Directive – Convert the entries below into a JSON list of strings, one string per line, with blank lines omitted, starting with the line that contains "Where should I click to: Check" and going on through the line that contains "(x=571, y=349)".

Stored data –
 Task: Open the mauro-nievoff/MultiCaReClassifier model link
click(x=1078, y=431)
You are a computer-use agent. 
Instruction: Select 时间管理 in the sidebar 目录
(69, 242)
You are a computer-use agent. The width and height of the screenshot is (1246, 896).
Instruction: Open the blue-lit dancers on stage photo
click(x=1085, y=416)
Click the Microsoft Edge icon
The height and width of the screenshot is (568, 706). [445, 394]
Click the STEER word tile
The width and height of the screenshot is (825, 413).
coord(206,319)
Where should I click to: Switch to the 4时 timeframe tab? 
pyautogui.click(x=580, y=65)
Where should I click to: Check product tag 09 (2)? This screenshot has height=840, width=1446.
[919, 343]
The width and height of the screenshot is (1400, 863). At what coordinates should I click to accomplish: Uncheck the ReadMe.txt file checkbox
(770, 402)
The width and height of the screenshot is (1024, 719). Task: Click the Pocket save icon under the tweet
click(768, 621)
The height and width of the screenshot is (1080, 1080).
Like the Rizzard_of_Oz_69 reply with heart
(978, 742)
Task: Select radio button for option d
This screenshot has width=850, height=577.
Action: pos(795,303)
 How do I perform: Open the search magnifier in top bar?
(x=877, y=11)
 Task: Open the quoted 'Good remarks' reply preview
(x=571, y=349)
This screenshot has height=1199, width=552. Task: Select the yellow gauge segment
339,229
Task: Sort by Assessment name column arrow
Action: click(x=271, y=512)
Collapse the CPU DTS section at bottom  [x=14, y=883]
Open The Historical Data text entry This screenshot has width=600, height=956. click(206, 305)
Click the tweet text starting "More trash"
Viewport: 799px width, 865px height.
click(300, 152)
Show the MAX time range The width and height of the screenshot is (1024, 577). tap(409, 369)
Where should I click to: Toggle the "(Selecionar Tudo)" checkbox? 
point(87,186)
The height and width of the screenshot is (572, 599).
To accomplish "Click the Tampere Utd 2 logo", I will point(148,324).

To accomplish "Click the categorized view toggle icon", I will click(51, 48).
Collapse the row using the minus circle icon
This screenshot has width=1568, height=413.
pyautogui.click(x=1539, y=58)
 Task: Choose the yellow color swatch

Exercise solution –
[
  "Where should I click to: Check product tag 09 (2)? This screenshot has height=840, width=1446.",
  "[919, 343]",
  "The width and height of the screenshot is (1400, 863). At what coordinates should I click to accomplish: Uncheck the ReadMe.txt file checkbox",
  "(770, 402)",
  "The width and height of the screenshot is (1024, 719). Task: Click the Pocket save icon under the tweet",
  "click(768, 621)",
  "The height and width of the screenshot is (1080, 1080).",
  "Like the Rizzard_of_Oz_69 reply with heart",
  "(978, 742)",
  "Task: Select radio button for option d",
  "This screenshot has width=850, height=577.",
  "Action: pos(795,303)",
  " How do I perform: Open the search magnifier in top bar?",
  "(x=877, y=11)",
  " Task: Open the quoted 'Good remarks' reply preview",
  "(x=571, y=349)"
]